Le président syrien Bachar Al-Assad a fui le pays dimanche, mettant un terme dramatique à la lutte qu'il menait depuis près de 14 ans pour garder le contrôle, alors que son pays se fragmentait dans une guerre civile brutale qui est devenue un champ de bataille par procuration pour les puissances régionales et internationales.
La sortie de M. Assad contraste fortement avec ses premiers mois en tant qu'improbable président de la Syrie en 2000, alors que beaucoup espéraient qu'il serait un jeune réformateur après trois décennies de la main de fer de son père. Âgé de 34 ans seulement, cet ophtalmologiste formé à l'occidentale apparaissait comme un passionné d'informatique à l'allure douce.
Mais face aux manifestations contre son régime qui ont éclaté en mars 2011, M. Assad s'est tourné vers les tactiques brutales de son père pour tenter d'écraser la dissidence.
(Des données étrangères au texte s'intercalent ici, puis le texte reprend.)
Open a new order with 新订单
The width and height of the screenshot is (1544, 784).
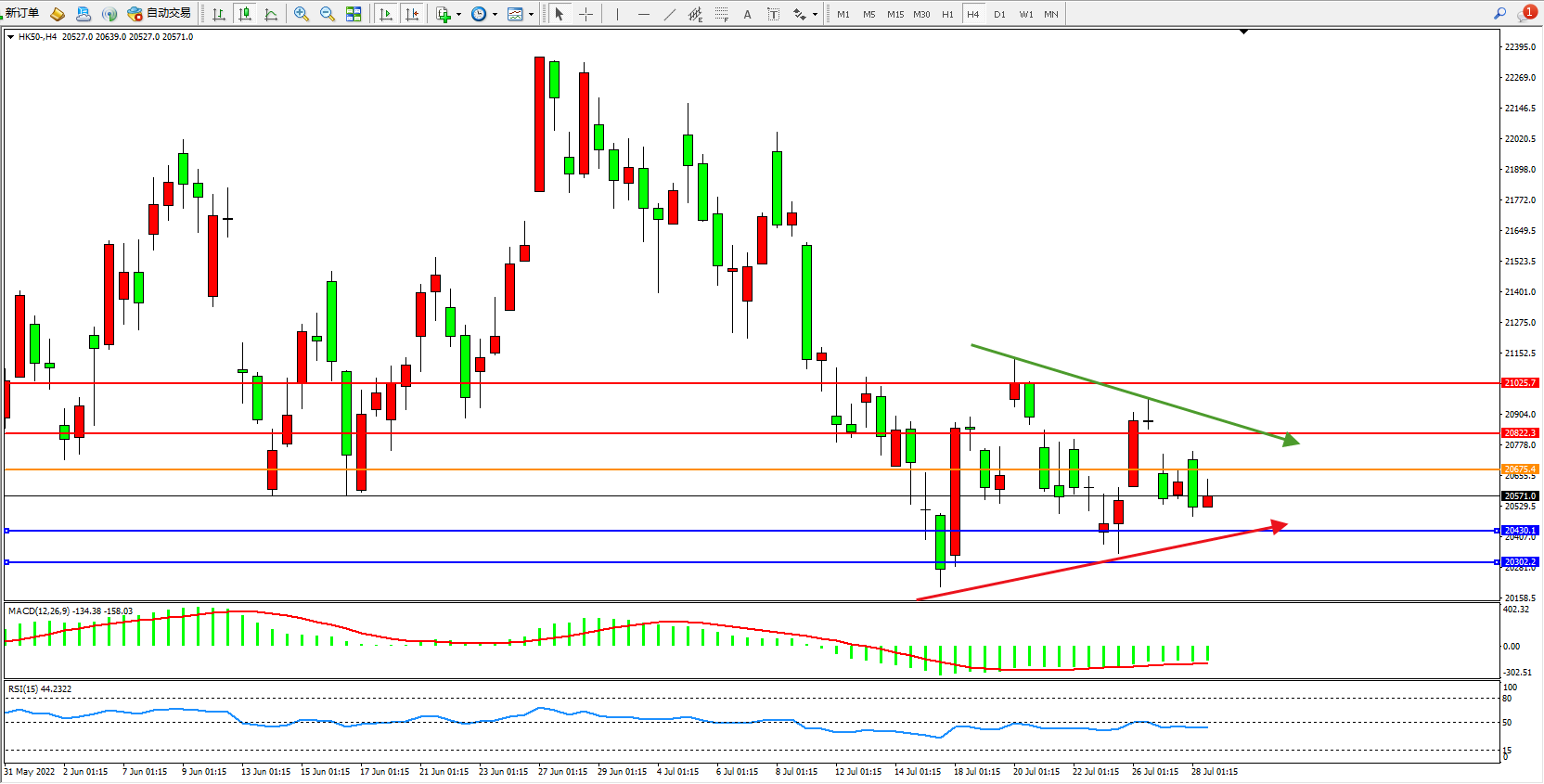click(20, 13)
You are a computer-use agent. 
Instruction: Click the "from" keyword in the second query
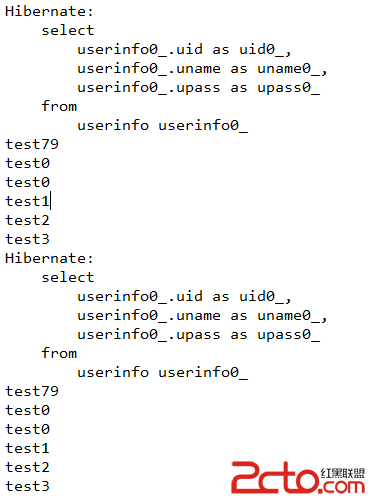point(59,353)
Alors que le soulèvement se transformait en une véritable guerre civile, il a déchaîné son armée pour détruire les villes tenues par l'opposition, avec le soutien de ses alliés, l'Iran et la Russie.
Les groupes internationaux de défense des droits et les procureurs ont allégué un recours généralisé à la torture et aux exécutions extrajudiciaires dans les centres de détention gérés par le gouvernement syrien. La guerre a tué près d'un demi-million de personnes et déplacé la moitié des 23 millions d'habitants que comptait le pays avant la guerre.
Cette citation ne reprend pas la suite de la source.